Now for some specifics:
Your syntax is as idiosyncratic as your views on education. Is it your case that
@Joe Shearer was told that the emphasis was on mediaeval India, etc., etc., or is it your case that
@Joe Shearer was doing the telling? Neither is correct. I was neither told such a silly thing, nor have I told anyone so.
That is a question for the people who decided the curriculum for the CBSE, not for us. As far as I was concerned, I have had a full introduction to Maratha history, right back at undergraduate level, beginning with Sircar, and ending with the annals of the wars against the British. So, too, about the Sikhs.
This is a criticism that can be made even of a full-scale undergraduate or a post-graduate programme. The emphasis tends to be on north India, and on Delhi, in all major histories; many of the provincial histories are dealt with in a skimpy manner, either due to lack of materials, or due to an emphasis on what is deemed to be the mainstream. There are few general histories which deal in a satisfactory manner with the Ahoms, their origins, their entry into India, their conquests, their organisation, and their cultural legacy. There are even fewer that deal with Orissa or with south India in a satisfactory manner.
The reference to 1500 is misleading. 1526 marked Babur's incursion; the earlier period of the Sultanate saw as great a penetration of the peninsula or of the north-east, or as little, considering that it was only with Aurangzeb that the Mughals pressed on into the Deccan, and considering that both the Khiljis and the Tughlaqs had penetrated deep into the Deccan. Incidentally, those historians who believe that the period before 1206 saw 'early' mediaeval India would be baffled at your efforts to drag in Hindu kings and dynasties into the 'mediaeval' period: it is a given.
Ever heard of the straw horse argument? Where one sets up a phony argument for the pleasure of demolishing it?
Who argued that our history starts from the Islamic conquests of our land? I should like to know. I would be surprised if it is someone responsible on PDF. If it is an external argument, fought elsewhere and brought in kicking and screaming here, it can only be described as playing to the gallery.
It is a pity that your education in history did not continue after school.
Well, yes, precisely. Your point being?
You seem to have lost track of the fact that the question of famines was brought in to illustrate that dips in demographic growth occurred as much in British times as they did earlier.
Oh, I wouldn't worry about that.
My audience on Internet, on PDF, for instance, will remain long after an Internet Hindu here and there has vanished. I had the regulars' attention before, I have it now, and I will continue to have it as long as I am able to bring a logical, rational point of view to discussions.
On the other hand, will some of you exist in three months?
As for the audience in my classes, my ratings continue to be the highest in the department, although there are higher ratings in the university. I'm all right, Jack.

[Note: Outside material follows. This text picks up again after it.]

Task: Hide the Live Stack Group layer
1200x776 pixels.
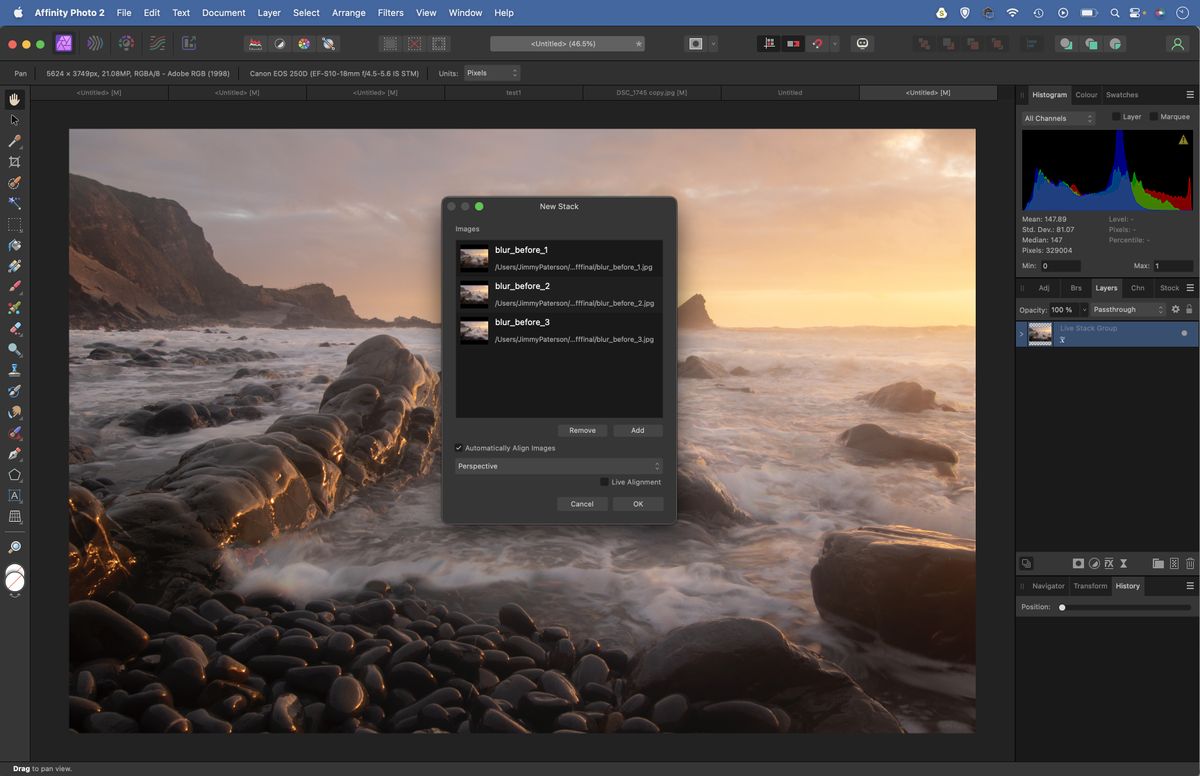Action: tap(1183, 332)
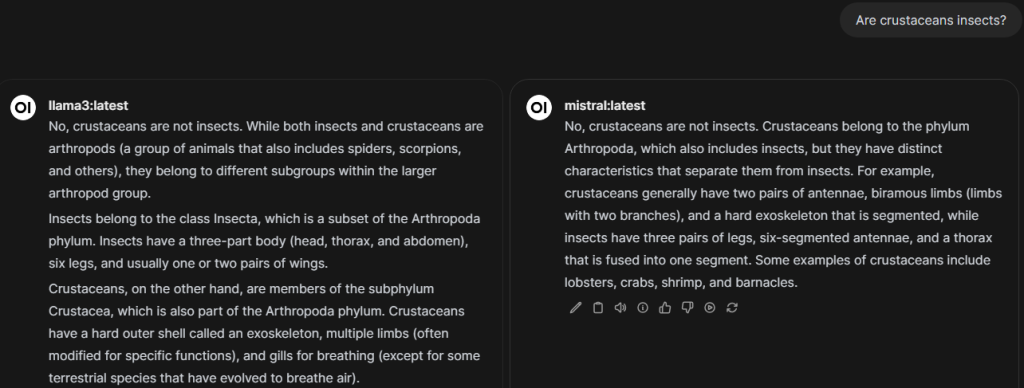
Task: Click the OI avatar beside llama3:latest
Action: click(x=22, y=108)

Apart from a little amusement, what one gets from these self-important little struts about a public platform is that most Indians are brought up bereft of more than elementary education in the social sciences, especially in history. I have no idea what school text-books say about Indian history; my school subjects were science. As an historian who teaches history (some of the time), l am keenly aware, on the other hand, of the huge number of historians who are not Marxian in their historiography, ranging right down from Sircar to recent times. One's own guru-parampara vividly illustrates the point:
Kuruvilla Zachariah (not Marxian)
Susobhan Sarkar (Marxist)
Ashin DasGupta (not Marxian)
Look at the plethora of Indian history writing, led by Sugato Bose, filled out by Mridu Rai and Chitralekha Zutshi, who are not Marxian. What is the Parivar groaning about?
I suspect it is a lack of its own historians.